Este sábado, por razones vecinales, visité
el C5 de Morelos, en Cuernavaca. Al llegar al
lugar un convoy de 8 o 9 vehículos con una
treintena de policías se disponía a salir a un
operativo en contra de un grupo criminal
detectado en un pueblo de las inmediaciones.
Había nerviosismo entre los hombres y mujeres que revisaban sus armas y chalecos de
los cuales dependerían sus vidas. A pregunta
expresa me enteré que cada uno de ellos
ganaba 8,645 pesos al mes (ante la desesperación del comandante en jefe que busca
llevarlo al promedio nacional que asciende a
13,268). En el C5 explicaron la manera en que
las cámaras del sistema vial podían recuperar
el video del trayecto de un vehículo en el que
horas antes se había cometido un atraco; o
la respuesta rápida con la red virtual que han
establecido con muchas empresas a través
de chats de seguridad. El único problema,
la insuficiencia de recursos: solo están en
operación 400 de las mil cámaras factibles
de instalar, 200 porque no sirven por falta de
mantenimiento y el resto porque no se han
adquirido; la secretaría de Seguridad solo
cuenta con 4 mil de los 12 mil policías que requeriría la entidad para alcanzar el estándar
internacional (ya no digamos el estándar que
tendría que debería existir un país devastado
por el crimen organizado).
La experiencia me dejó varias certezas.
Primero, que son estos hombres y mujeres
que se aprestaban a batirse a tiros con un
ejército de sicarios los únicos que impedirán que sigamos empeorando en materia
de inseguridad. Por desgracia son los 8 mil
policías que faltan, las 600 cámaras ausentes
las que sí podrían evitar que un día vengan a
extorsionarme por el simple hecho de vivir
en mi casa.
Creo que llegado el tiempo de replantear
como sociedad pasar de una estrategia privada a una pública para sobrevivir a la violencia.
En lugar de pensar en doblar la vigilancia y
crecer la barda, contratar una compañía de
seguridad más apta, adquirir el segundo auto
para evitar el transporte público, tendríamos
que construir un sistema de seguridad de
todos.

- [QUÉ HAY QUE HACER]
1 > Resume en dos oraciones el texto sobre la seguridad en Morelos.
2 > Responde estas preguntas a partir del texto sobre la seguridad en Morelos:
(a) ¿A cuánto asciende el promedio nacional al que el comandante en jefe busca llevar el sueldo?
(b) ¿Por qué no sirven 200 de las cámaras?
(c) ¿Cuántos vehículos formaban el convoy que se disponía a salir?
3 > Extrae del texto sobre la seguridad en Morelos el fragmento que empieza con las palabras "Este sábado, por" y termina con "de las inmediaciones.".
El listado procede de una fuente distinta a la del texto.

- [Líneas de datos]

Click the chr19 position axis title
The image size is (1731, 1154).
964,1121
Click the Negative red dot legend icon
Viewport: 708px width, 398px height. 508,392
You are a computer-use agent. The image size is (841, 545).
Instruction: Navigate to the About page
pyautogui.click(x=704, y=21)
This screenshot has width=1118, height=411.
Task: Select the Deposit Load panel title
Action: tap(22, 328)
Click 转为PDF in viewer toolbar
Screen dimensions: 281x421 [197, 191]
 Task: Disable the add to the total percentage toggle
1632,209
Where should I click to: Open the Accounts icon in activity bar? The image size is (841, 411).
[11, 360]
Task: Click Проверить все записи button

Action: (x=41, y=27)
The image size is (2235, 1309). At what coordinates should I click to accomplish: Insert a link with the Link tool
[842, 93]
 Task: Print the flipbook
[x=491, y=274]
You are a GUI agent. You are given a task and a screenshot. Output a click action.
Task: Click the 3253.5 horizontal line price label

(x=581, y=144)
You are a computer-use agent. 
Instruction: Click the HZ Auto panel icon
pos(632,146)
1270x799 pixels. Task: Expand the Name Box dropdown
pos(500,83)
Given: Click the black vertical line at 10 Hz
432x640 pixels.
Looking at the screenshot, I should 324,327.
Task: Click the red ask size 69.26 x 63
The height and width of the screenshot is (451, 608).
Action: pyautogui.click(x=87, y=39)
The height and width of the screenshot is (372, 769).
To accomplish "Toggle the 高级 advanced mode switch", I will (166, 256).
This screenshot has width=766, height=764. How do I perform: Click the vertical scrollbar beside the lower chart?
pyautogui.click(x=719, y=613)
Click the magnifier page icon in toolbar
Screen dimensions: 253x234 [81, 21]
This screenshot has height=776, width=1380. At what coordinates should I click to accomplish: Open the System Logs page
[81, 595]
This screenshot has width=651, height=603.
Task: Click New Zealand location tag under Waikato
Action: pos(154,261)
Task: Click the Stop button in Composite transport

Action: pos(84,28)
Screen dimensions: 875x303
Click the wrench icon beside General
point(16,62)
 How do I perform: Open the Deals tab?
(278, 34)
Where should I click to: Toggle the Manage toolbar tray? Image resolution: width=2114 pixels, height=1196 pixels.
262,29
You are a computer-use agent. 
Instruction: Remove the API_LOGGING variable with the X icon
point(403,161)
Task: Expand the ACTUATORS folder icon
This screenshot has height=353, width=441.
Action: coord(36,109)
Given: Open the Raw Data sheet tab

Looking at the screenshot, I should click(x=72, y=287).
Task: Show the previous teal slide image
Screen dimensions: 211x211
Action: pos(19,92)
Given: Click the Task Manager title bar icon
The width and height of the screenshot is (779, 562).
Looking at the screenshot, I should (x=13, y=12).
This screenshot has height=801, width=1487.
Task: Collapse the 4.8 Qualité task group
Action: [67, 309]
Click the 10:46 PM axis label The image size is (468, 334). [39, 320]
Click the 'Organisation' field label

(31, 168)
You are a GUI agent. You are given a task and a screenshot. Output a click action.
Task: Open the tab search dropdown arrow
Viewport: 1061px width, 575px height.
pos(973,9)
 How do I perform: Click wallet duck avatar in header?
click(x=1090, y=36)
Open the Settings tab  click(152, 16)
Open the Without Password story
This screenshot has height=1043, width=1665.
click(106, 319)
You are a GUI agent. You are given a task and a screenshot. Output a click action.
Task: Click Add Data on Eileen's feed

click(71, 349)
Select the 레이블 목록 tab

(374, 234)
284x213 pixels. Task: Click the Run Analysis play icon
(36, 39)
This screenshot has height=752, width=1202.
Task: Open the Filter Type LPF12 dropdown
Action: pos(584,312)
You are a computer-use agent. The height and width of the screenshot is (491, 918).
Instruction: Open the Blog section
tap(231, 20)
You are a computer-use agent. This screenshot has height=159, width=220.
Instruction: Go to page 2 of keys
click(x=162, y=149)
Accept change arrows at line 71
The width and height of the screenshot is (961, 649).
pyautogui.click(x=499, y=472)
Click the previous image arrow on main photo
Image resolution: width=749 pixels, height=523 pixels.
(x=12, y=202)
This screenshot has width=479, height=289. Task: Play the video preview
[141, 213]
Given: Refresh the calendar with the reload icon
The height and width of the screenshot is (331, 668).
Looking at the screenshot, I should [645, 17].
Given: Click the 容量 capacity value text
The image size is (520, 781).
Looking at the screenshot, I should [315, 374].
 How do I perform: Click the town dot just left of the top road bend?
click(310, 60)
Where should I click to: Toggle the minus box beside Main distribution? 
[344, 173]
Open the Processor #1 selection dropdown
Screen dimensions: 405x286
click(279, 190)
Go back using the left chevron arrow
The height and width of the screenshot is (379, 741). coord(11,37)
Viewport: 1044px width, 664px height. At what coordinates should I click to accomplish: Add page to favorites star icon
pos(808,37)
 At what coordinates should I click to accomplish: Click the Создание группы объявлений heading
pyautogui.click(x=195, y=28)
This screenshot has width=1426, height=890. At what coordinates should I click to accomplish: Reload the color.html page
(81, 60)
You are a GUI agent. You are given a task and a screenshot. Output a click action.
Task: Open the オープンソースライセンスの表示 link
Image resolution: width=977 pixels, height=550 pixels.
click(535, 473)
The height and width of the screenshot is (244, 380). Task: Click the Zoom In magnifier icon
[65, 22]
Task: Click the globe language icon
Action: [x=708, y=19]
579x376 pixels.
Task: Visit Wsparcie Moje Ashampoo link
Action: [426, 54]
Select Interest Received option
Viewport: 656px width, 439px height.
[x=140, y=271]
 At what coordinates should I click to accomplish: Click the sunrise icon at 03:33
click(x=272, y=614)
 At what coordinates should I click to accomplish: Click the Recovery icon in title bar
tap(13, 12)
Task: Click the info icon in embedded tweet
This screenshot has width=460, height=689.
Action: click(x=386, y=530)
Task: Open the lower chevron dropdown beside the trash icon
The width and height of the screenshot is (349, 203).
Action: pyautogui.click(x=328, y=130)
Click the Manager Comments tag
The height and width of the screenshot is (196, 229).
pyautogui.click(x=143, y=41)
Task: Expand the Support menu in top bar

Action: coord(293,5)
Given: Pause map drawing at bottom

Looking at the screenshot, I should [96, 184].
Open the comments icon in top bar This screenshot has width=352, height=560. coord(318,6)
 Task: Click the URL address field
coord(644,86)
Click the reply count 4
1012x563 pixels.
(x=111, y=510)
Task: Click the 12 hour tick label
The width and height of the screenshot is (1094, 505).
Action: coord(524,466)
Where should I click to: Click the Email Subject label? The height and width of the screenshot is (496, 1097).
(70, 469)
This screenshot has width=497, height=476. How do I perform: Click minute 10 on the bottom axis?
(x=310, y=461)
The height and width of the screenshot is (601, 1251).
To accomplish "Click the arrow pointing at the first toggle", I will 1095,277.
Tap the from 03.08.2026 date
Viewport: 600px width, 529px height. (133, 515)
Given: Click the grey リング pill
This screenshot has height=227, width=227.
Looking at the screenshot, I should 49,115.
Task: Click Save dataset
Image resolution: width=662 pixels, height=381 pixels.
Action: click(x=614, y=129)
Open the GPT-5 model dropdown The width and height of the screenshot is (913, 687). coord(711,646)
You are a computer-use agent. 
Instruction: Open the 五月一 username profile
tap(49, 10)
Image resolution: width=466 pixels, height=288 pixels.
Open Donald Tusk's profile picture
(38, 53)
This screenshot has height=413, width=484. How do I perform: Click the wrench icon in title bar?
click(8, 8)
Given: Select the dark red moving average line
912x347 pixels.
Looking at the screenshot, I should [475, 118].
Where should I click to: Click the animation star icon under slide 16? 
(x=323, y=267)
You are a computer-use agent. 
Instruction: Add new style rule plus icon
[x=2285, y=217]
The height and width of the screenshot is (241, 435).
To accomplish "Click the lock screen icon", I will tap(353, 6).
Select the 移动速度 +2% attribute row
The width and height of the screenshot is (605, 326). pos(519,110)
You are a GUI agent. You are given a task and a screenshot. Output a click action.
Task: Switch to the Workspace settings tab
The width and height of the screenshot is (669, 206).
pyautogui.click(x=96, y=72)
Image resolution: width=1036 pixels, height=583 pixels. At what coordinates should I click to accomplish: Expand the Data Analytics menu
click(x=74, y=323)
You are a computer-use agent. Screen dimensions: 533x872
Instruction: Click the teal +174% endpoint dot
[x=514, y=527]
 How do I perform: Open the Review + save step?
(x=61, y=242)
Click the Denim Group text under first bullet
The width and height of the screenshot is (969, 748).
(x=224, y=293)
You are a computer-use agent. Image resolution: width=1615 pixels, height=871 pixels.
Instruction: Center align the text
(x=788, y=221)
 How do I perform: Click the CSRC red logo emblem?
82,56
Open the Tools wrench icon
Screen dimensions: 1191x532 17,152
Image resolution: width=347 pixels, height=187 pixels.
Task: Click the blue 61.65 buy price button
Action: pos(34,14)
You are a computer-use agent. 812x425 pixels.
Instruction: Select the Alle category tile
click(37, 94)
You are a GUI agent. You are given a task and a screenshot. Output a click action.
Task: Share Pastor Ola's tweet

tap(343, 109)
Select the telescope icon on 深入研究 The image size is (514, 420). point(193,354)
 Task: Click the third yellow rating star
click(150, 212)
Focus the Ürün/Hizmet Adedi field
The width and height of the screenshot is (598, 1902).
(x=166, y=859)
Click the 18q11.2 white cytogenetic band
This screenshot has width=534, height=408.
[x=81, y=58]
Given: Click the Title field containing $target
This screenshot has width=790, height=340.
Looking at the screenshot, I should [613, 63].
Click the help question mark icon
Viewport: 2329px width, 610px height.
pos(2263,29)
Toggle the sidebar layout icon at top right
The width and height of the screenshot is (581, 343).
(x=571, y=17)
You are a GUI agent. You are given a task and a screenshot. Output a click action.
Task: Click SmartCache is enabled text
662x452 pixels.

- [RESULTADOS DEL EJERCICIO]
1 > En una visita al C5 de Morelos, en Cuernavaca, se observa a una treintena de policías que ganan 8,645 pesos al mes y se disponen a salir a un operativo contra un grupo criminal, y se constata la falta de recursos: solo operan 400 de las mil cámaras posibles y hay 4 mil de los 12 mil policías que requeriría la entidad. El texto sostiene que esos policías son los únicos que impedirán que la inseguridad siga empeorando y plantea pasar de una estrategia privada a una pública, construyendo un sistema de seguridad de todos.

2 >
(a) A 13,268 pesos.
(b) Por falta de mantenimiento.
(c) Entre 8 y 9 vehículos.

3 >
Este sábado, por razones vecinales, visité
el C5 de Morelos, en Cuernavaca. Al llegar al
lugar un convoy de 8 o 9 vehículos con una
treintena de policías se disponía a salir a un
operativo en contra de un grupo criminal
detectado en un pueblo de las inmediaciones.